On February 2, 2010, Globe Direct answered the complaint, asserting various affirmative defenses, including qualified and sovereign immunity, and argued that Downing's claims were barred because Massachusetts was a necessary and indispensable party and that Downing's claims failed because Globe Direct's use of personal information was permitted by the DPPA pursuant to the government function exception. See id. § 2721(b)(1). On October 8, 2010, Globe Direct filed a motion for judgment on the pleadings, elaborating on the arguments listed in its answer.*fn5

On August 25, 2011, the district court granted Globe Direct's motion on the pleadings, reaching only the issue of joinder. Downing v. Globe Direct LLC, 806 F. Supp. 2d 461, 470 (D. Mass. 2011). The district court first determined that Massachusetts was a necessary party under Federal Rule of Civil Procedure 19(a) due to its interests in its contract with Globe Direct, which would be "impaired as a practical matter" by its absence from the litigation. Id. at 467 (internal quotation marks omitted).

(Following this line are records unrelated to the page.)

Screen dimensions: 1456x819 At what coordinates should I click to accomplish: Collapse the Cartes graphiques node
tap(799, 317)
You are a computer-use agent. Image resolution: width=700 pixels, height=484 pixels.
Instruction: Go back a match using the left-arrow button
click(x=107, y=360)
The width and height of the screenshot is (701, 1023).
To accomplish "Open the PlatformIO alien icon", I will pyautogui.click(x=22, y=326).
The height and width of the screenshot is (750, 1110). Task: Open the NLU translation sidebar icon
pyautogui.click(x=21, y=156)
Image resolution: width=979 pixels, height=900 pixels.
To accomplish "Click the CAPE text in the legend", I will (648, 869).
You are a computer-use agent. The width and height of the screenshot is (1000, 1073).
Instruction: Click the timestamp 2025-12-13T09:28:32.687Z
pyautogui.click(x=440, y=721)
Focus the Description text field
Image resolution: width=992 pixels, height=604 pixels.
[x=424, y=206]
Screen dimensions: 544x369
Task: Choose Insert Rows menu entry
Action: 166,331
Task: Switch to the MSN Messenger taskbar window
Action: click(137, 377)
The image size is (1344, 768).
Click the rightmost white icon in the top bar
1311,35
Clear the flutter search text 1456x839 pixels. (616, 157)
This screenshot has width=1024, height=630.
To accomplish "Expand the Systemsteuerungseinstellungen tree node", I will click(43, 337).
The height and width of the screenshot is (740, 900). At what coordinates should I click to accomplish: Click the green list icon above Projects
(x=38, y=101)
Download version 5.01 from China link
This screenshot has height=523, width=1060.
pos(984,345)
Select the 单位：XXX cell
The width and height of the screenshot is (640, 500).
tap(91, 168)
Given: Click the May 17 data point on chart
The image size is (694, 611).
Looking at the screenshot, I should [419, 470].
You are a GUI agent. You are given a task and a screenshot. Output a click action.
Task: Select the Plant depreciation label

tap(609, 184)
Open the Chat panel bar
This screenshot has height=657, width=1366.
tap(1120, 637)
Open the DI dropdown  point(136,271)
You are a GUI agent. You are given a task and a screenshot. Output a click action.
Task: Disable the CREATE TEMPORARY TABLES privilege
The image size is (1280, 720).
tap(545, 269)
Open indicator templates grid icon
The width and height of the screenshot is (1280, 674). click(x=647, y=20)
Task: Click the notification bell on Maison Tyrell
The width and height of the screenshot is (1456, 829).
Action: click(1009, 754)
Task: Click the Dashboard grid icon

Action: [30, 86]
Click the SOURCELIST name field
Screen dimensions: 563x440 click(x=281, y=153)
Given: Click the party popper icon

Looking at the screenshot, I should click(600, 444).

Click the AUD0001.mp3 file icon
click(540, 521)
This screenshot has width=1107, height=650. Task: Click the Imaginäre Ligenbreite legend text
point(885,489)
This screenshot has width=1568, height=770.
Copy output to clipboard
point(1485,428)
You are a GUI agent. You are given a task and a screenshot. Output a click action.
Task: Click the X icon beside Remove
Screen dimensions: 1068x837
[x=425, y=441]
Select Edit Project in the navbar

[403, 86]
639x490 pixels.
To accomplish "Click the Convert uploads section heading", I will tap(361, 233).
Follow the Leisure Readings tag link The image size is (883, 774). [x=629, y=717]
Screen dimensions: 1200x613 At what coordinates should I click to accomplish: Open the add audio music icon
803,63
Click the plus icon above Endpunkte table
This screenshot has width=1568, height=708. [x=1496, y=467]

However, the district court determined that it was not feasible to join Massachusetts because it (along with its agency, the RMV) enjoys Eleventh Amendment sovereign immunity, which Congress did not abrogate through the DPPA. Id. at 467-68. Finally, the district court found, after balancing the factors laid out in Federal Rule of Civil Procedure 19(b), that Massachusetts was an indispensable party, and therefore that the case had to be dismissed. Id. at 468-70. Downing timely appealed to this court.

II. Discussion

We would normally review a district court's Rule 19 determination for abuse of discretion, Jimenez v. Rodriguez-Pagan, 597 F.3d 18, 24 (1st Cir. 2010), but here, we can short-circuit the district court's analysis. Even were we to find an abuse of discretion on the joinder issue, which we need not do, we approve of the district court's result because we see no violation of the DPPA. Though the district court did not reach the substantive DPPA claim, because the parties fully briefed the issue before the district court, we have discretion to resolve that issue.*fn6 See Rosenberg v. Merrill Lynch, Pierce, Fenner & Smith, Inc., 170 F.3d 1, 16 (1st Cir. 1999); N.H. Motor Tranp. Ass'n v. Flynn, 751 F.2d 43, 52 (1st Cir. 1984).

The district court granted judgment on the pleadings for Globe Direct under Federal Rule of Civil Procedure 12(c). We treat a motion for judgment on the pleadings much like a Rule 12(b)(6) motion to dismiss. Perez-Acevedo v. Rivero-Cubano, 520 F.3d 26, 29 (1st Cir. 2008). To survive Globe Direct's motion, Downing's complaint must allege "'enough facts to state a claim to relief that is plausible on its face.'" Elena v. Municipality of San Juan, 677 F.3d 1, 3 (1st Cir. 2012) (quoting Bell Atl. Corp. v. Twombly, 550 U.S. 544, 570 (2007)). Even taking all the complaint's well-pled allegations as true and viewing all other facts in a light most favorable to Downing, see id., we are convinced that the registration renewal program and Globe Direct's participation ...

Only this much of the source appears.